POS, OOFS, CL v Scheme, etc.
Marc Wachowitz
mw@ipx2.rz.uni-mannheim.de
Tue, 13 May 97 09:23:46 +0200
hbaker@netcom.com (Henry G. Baker) wrote:
> I realize that 'fragmentation' is a problem, but most of that
> fragmentation was caused by real needs.
[...]
> If you find yourself tripping over the language more than once, then
> stop tripping and fix the language!
It's probably true at least for old dialects. I'm not yet convinced
whether what we're discussing here really needs to create yet another
incompatible dialect, rather than a clean extension. For Common Lisp,
its size, complicated interactions between various features and a very
detailed definition are a problem, but Scheme still appears to be a
sound base, leaving much room for fixes (e.g. the report does even
tell explicitly that it doesn't presume to specify the behaviour of
implementation-dependent extensions, mentioning EQV? and "uninterned
symbols" in one example).
As long as our needs can be expressed as new types/procedures/syntax,
or extensions of existing procedures for cases which they currently
don't understand, we can stay clean. I don't have the impression that
there's anything in the standard which we absolutely must get rid of,
and which couldn't be solved via embedding in a good module system with
standard behaviour for unsuspecting modules. Do you see any concrete
difficulties in that area? If there's a tendency (even of a subgroup)

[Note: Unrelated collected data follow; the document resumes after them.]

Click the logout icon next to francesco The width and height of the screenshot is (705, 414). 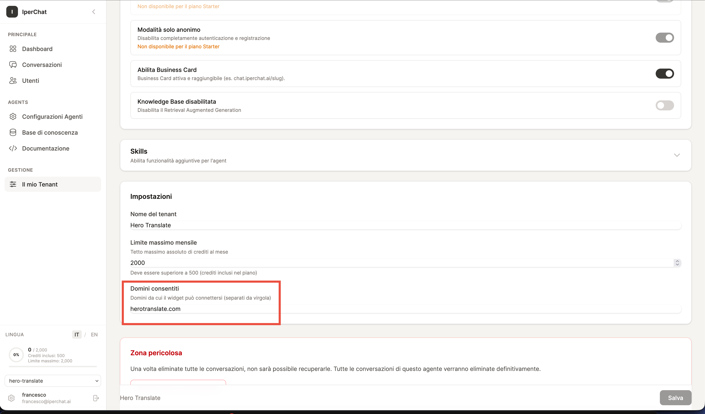point(96,398)
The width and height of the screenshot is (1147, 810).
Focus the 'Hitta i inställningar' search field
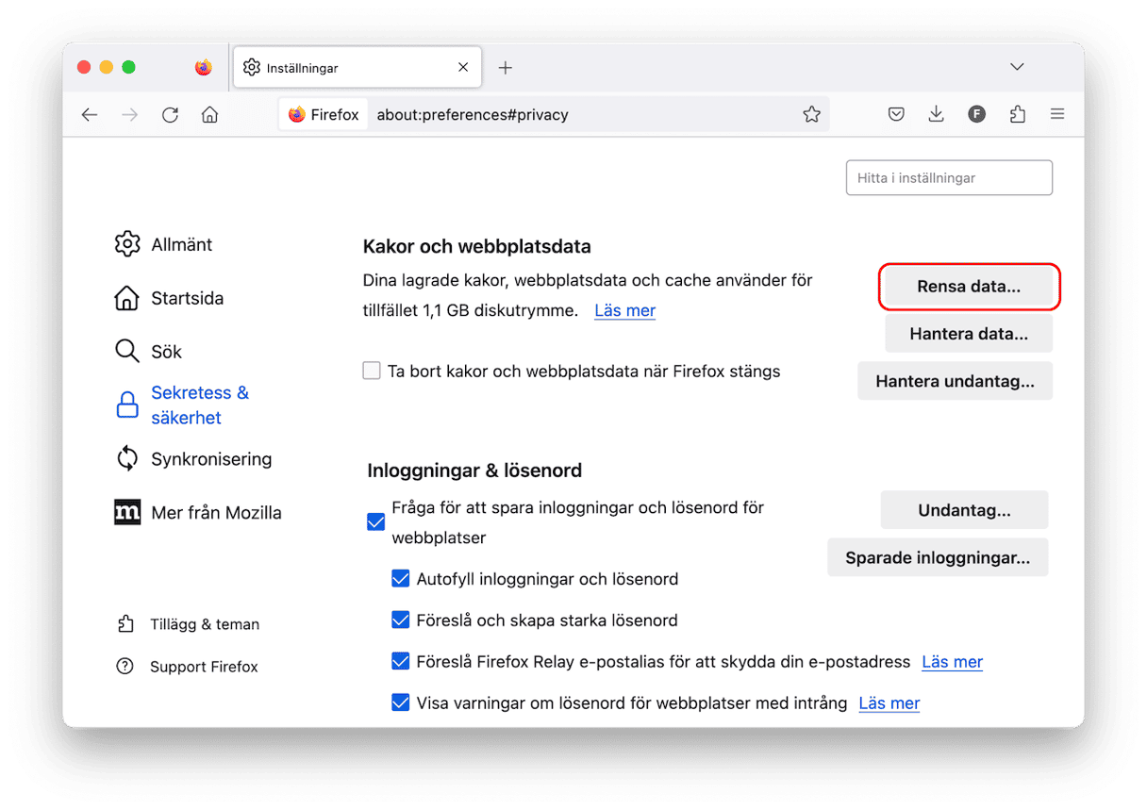pyautogui.click(x=949, y=178)
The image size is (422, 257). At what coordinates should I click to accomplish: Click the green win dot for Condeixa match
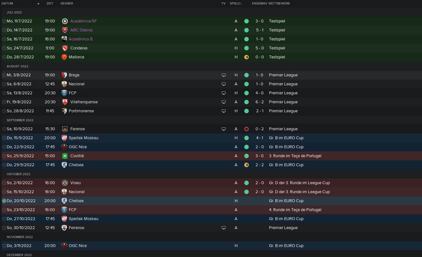click(x=247, y=48)
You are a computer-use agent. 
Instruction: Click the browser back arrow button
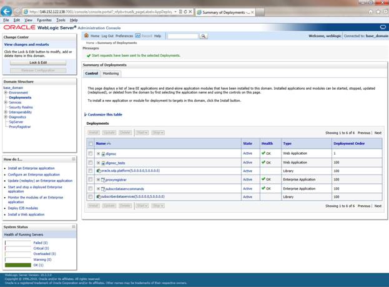point(7,11)
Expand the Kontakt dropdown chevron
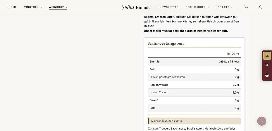The image size is (272, 131). tap(232, 7)
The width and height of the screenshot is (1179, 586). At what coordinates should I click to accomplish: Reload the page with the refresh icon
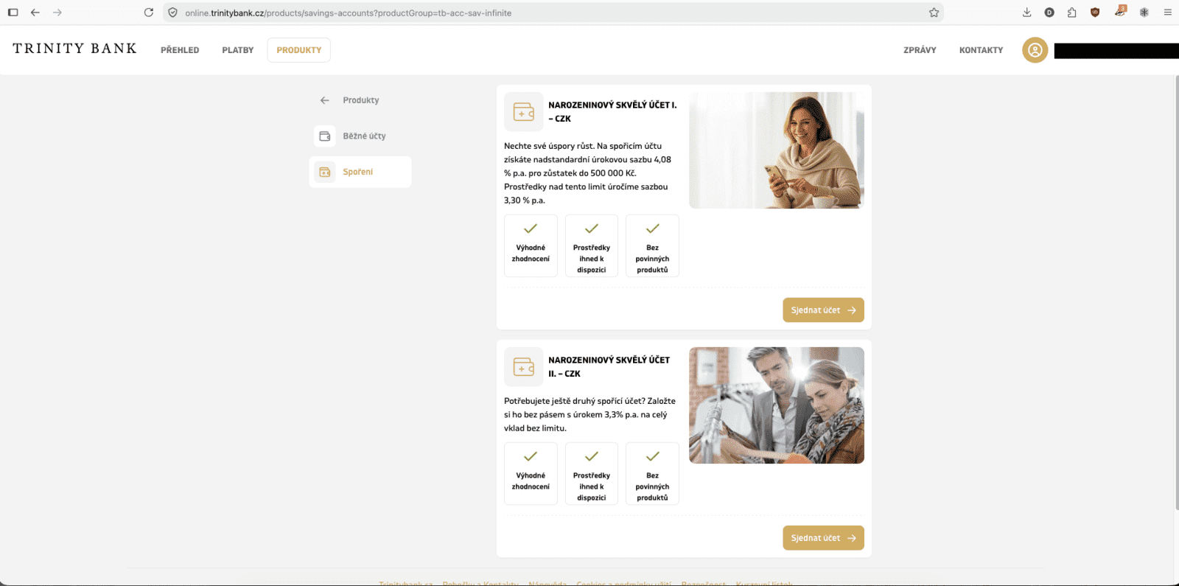click(149, 13)
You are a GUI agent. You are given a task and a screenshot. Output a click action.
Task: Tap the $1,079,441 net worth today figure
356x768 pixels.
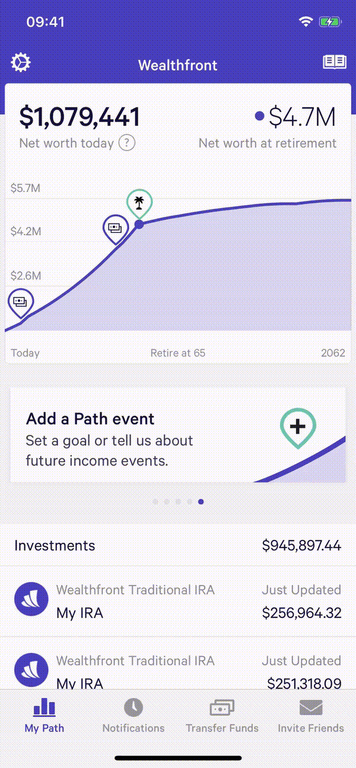point(80,117)
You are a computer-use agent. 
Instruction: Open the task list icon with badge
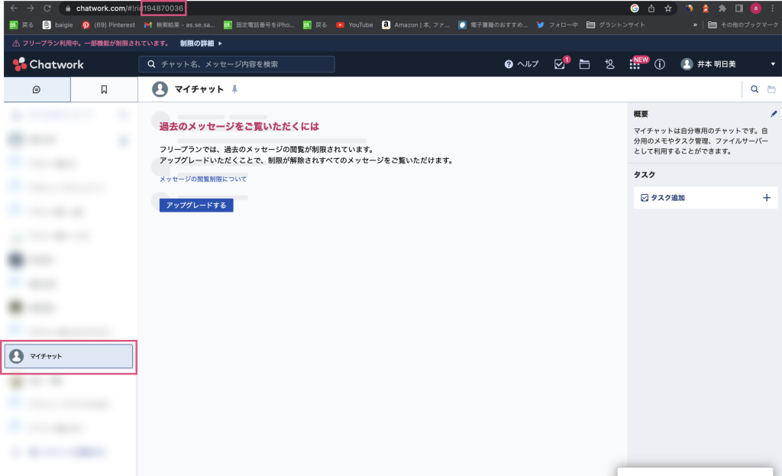click(560, 64)
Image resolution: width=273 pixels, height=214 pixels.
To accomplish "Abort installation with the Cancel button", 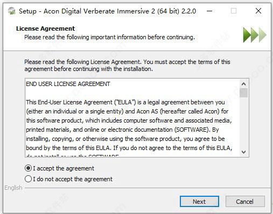I will click(245, 201).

towards Scheme, I'm willing to walk through the report to look for
potential problems and suggest how standard procedures should behave
in the presence of some particular extension. Depending on the nature
of the extensions and the necessary environment, I might even create at
least a prototype implementation (but I doubt whether I'm qualified
for a high-performance implementation with extremely clever inference
and such stuff, or the low-level details for an excellent garbage
collector cooperating with lots of hairy operating system facilities
or memory managament hardware).
> Remember, the goals of CL didn't seem to include LispOS goals --
> notice no threads or anything remotely reflective (except CLOS itself)
> -- so some surgery will be required no matter what.
Neither threads nor reflective capabilities would imply non-conformance
(of the implementation) with the standard, as far as I can tell; just
make sure extensions live in a different package, or extend a standard
feature in an accepted way (e.g. a function which understands a larger
variety of arguments and does interesting things with non-standard types).